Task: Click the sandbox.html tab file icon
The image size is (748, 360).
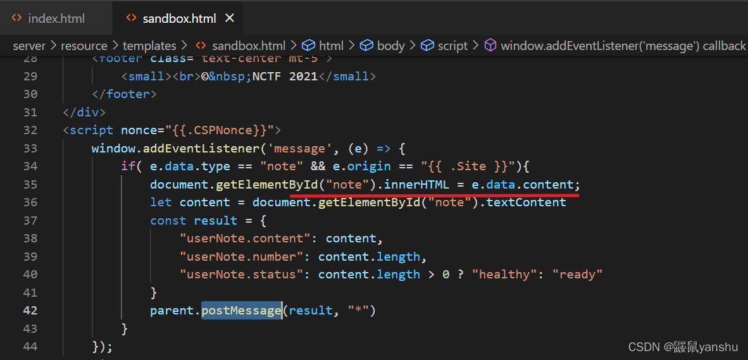Action: point(131,18)
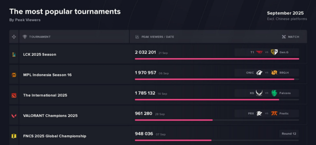The height and width of the screenshot is (145, 316).
Task: Click the T1 team logo
Action: click(x=259, y=52)
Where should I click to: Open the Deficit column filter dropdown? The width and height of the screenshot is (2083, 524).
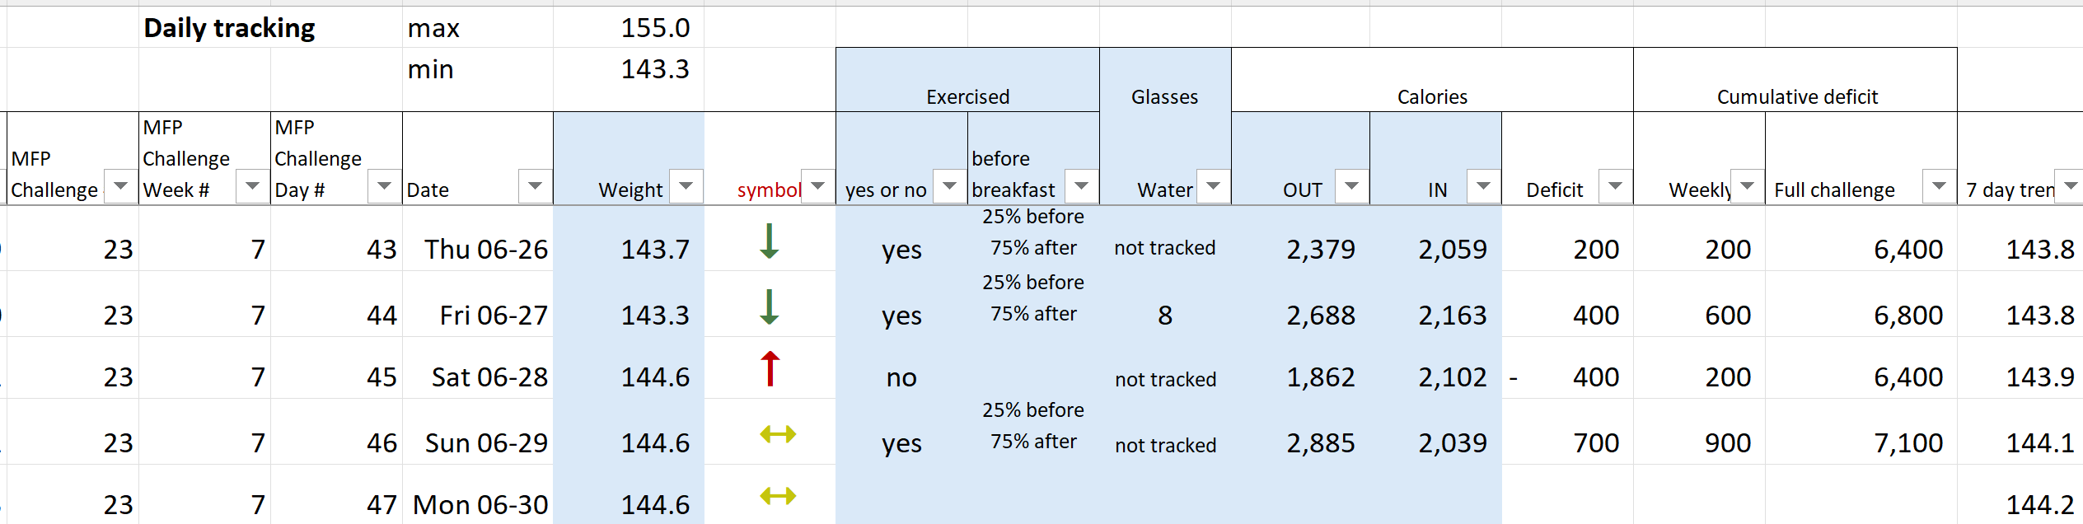tap(1616, 186)
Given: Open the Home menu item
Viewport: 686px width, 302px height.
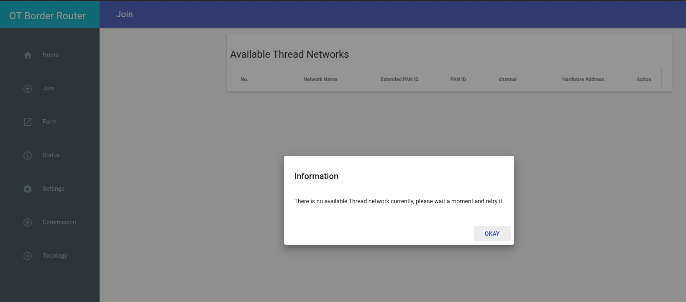Looking at the screenshot, I should point(51,55).
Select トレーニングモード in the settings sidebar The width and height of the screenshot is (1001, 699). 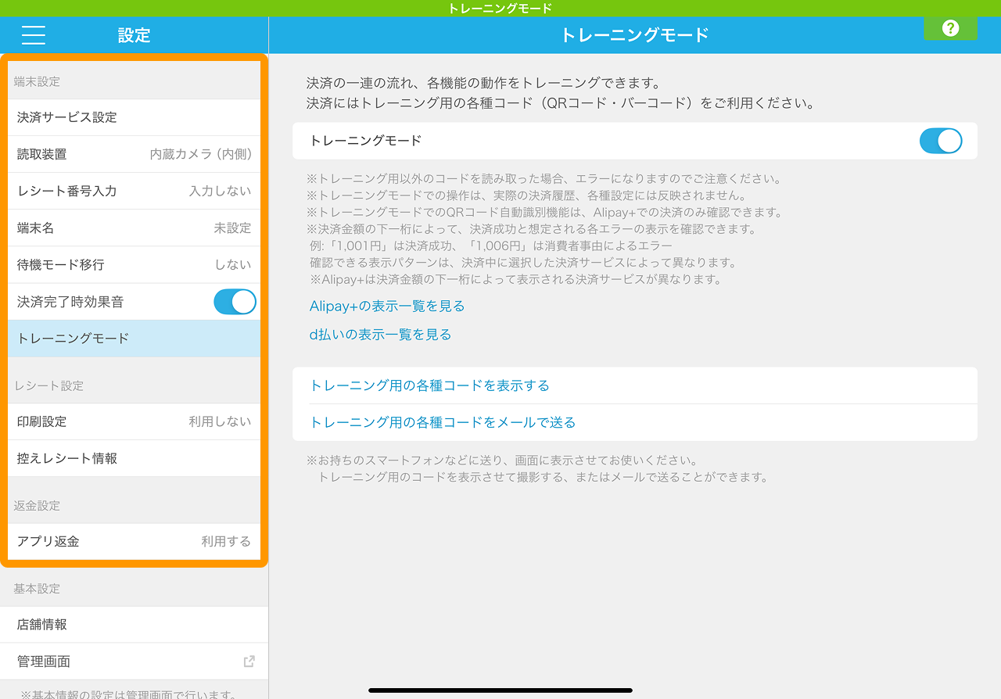(x=134, y=338)
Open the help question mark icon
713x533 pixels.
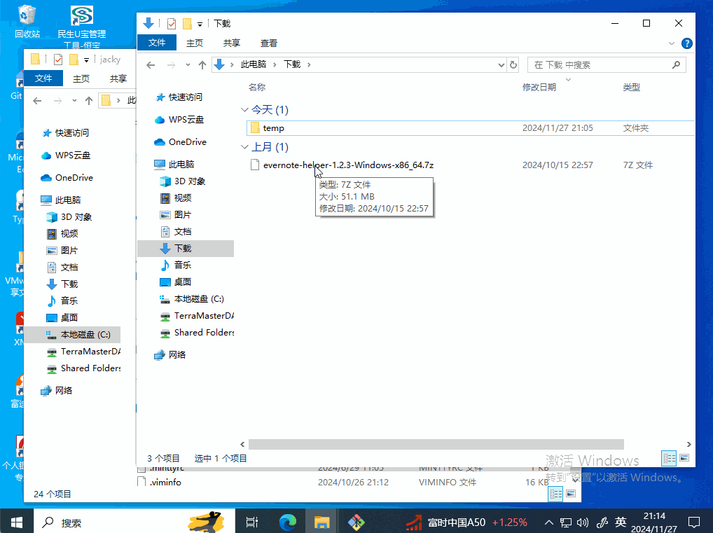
☆ ☆ ☆ ☆ ☆ ☆ ☆
Copy down every line of the entries containing the word "icon".

--- RESULT BELOW ---
Task: Click the sandbox.html tab file icon
Open the help question mark icon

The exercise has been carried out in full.